■ Provided passage ■
Hacker News new | ask | show | jobs
by more_corn 1270 days ago
Real ID’s sole purpose is to punitively restrict travel for non citizens, particularly undocumented workers.

If you value liberty you should oppose it. It’s the best example of a specific step in the slide to a restrictive police state.

In no way does it improve security. I encourage everyone to speak out against it.

4 comments

> Real ID’s sole purpose is to punitively restrict travel for non citizens, particularly undocumented workers.

You mean like the inland border patrol checkpoints that are literally designed to restrict travel for non-citizens?

That goat’s already out to pasture…

Huh, I had just assumed it was a voter suppression measure
Or a form of identification, like most other countries have.
Sure, right up until it's implemented and immediately becomes the only form of acceptable ID for voter registration. Or, they require the new ID, AND your old state ID AND your birth certificate AND solid proof of address.

Then it becomes voter suppression, and it happens entirely too frequently here.

Does the US need a national ID system? Yes, definitely. But it needs to be implemented carefully to not fuck over the citizens, and our government doesn't understand how to not be a festering sack of dicks so it's not likely to happen soon.

what is wrong with "suppressing" votes of non-citizens?

■ Supplied information ■
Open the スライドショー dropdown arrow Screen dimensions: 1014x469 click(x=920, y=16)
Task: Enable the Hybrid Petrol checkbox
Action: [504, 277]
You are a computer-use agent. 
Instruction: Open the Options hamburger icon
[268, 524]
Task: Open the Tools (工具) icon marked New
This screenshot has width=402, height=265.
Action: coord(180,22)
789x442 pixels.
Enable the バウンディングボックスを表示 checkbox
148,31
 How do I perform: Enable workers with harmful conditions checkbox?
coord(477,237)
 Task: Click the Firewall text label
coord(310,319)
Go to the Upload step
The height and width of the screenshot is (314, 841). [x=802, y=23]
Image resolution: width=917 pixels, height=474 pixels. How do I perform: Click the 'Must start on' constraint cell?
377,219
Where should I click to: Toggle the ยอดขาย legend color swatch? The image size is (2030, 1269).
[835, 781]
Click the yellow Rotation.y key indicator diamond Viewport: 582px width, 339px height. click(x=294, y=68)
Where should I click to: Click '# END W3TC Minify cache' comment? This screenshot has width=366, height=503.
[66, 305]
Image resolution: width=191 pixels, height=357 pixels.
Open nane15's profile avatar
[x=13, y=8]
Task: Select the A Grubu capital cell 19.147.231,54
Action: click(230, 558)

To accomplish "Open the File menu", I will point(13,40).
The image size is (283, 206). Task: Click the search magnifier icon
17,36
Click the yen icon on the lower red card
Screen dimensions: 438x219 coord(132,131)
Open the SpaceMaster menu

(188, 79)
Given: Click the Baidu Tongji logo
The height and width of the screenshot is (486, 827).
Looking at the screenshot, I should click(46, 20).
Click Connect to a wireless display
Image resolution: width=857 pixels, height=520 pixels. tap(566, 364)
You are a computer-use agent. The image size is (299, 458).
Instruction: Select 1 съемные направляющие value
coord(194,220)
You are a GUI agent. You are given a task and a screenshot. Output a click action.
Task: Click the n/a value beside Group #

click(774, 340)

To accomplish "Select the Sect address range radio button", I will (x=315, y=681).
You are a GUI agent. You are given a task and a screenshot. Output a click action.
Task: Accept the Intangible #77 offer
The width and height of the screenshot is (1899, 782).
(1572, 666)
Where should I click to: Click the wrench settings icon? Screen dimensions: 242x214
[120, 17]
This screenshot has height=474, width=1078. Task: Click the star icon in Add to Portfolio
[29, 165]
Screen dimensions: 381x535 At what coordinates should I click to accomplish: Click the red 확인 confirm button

■ Written task A ■
Answer these from the Hacker News thread:
(i) What does the first post call Real ID's sole purpose?
(ii) How many comments does the thread show?
(iii) Besides the new ID, which documents does one reply say might also be required for voter registration?
■ Written task B ■
Pick out every line of the records that contains the word "Open", and copy those lines. Case counts.

■ Problem solution A ■
(i) To punitively restrict travel for non citizens, particularly undocumented workers.
(ii) 4 comments.
(iii) Your old state ID, your birth certificate, and solid proof of address.

■ Problem solution B ■
Open the スライドショー dropdown arrow Screen dimensions: 1014x469 click(x=920, y=16)
Instruction: Open the Options hamburger icon
Task: Open the Tools (工具) icon marked New
Open nane15's profile avatar
To accomplish "Open the File menu", I will point(13,40).
Open the SpaceMaster menu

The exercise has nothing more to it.